# [Try it]
Take the line that holds "Click the Dáta section heading" and every line after it to the end of the entries, and repeat them exactly without the pictures.

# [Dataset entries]
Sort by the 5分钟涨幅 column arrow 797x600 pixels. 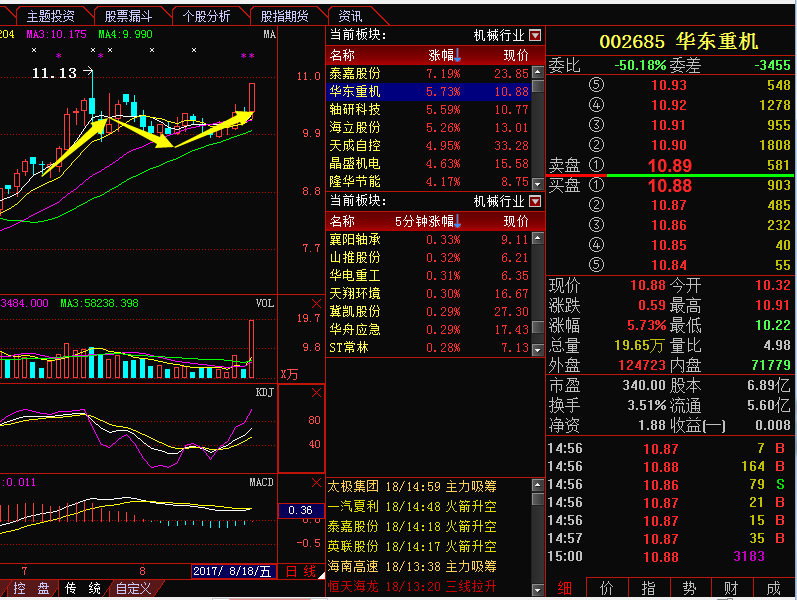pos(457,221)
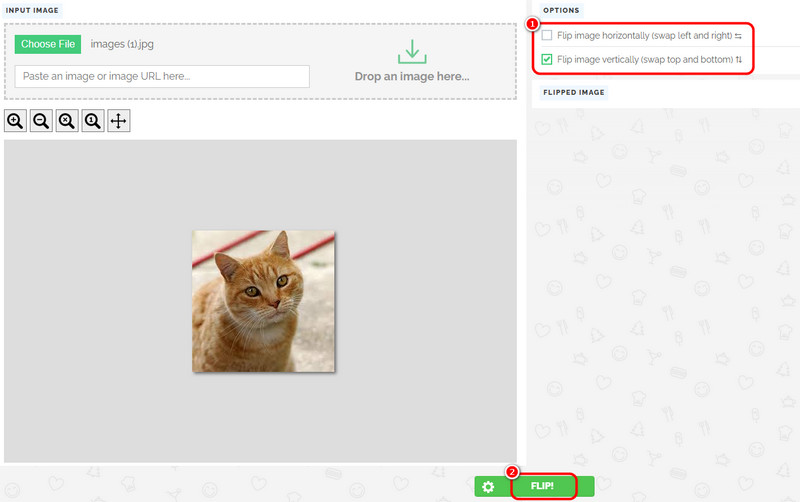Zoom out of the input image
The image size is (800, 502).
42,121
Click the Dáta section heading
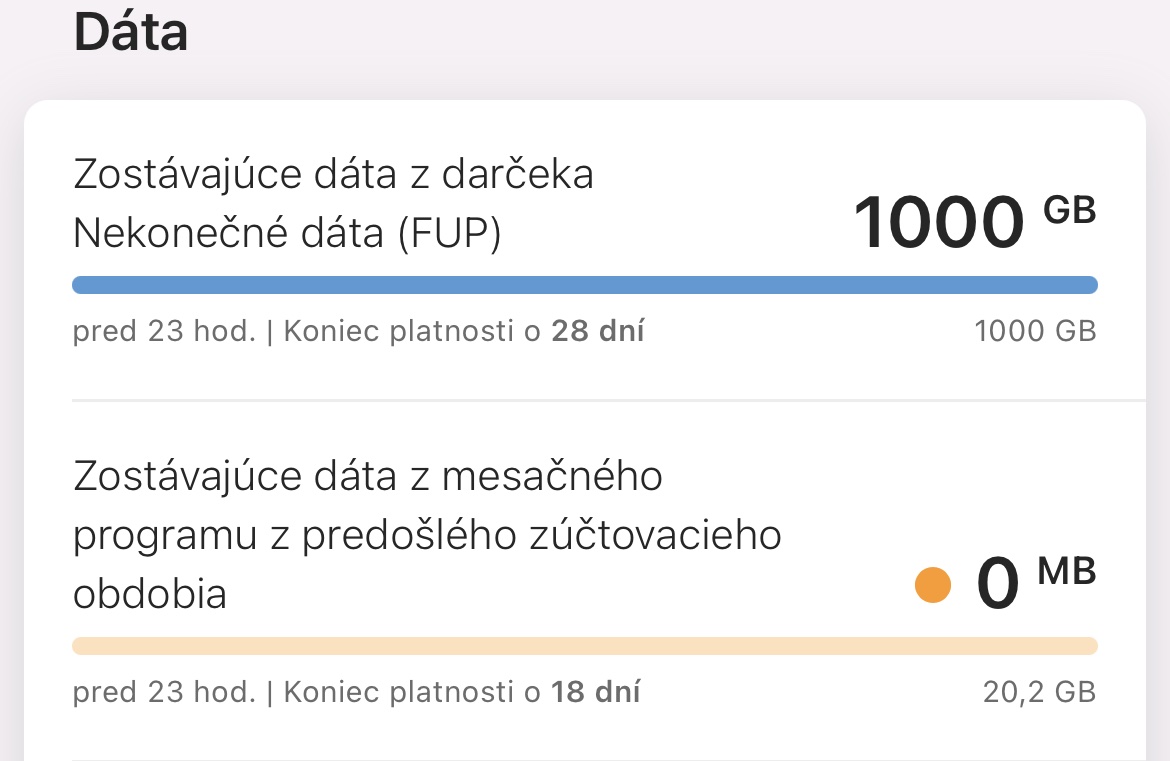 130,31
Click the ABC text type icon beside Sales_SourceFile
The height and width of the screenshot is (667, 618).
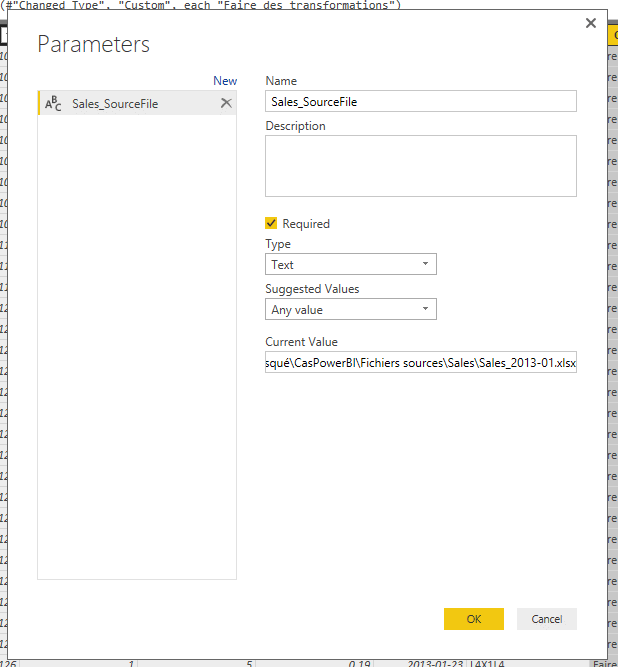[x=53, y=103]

# [Output below]
Click the Dáta section heading
 130,31
Click the ABC text type icon beside Sales_SourceFile
The height and width of the screenshot is (667, 618).
[x=53, y=103]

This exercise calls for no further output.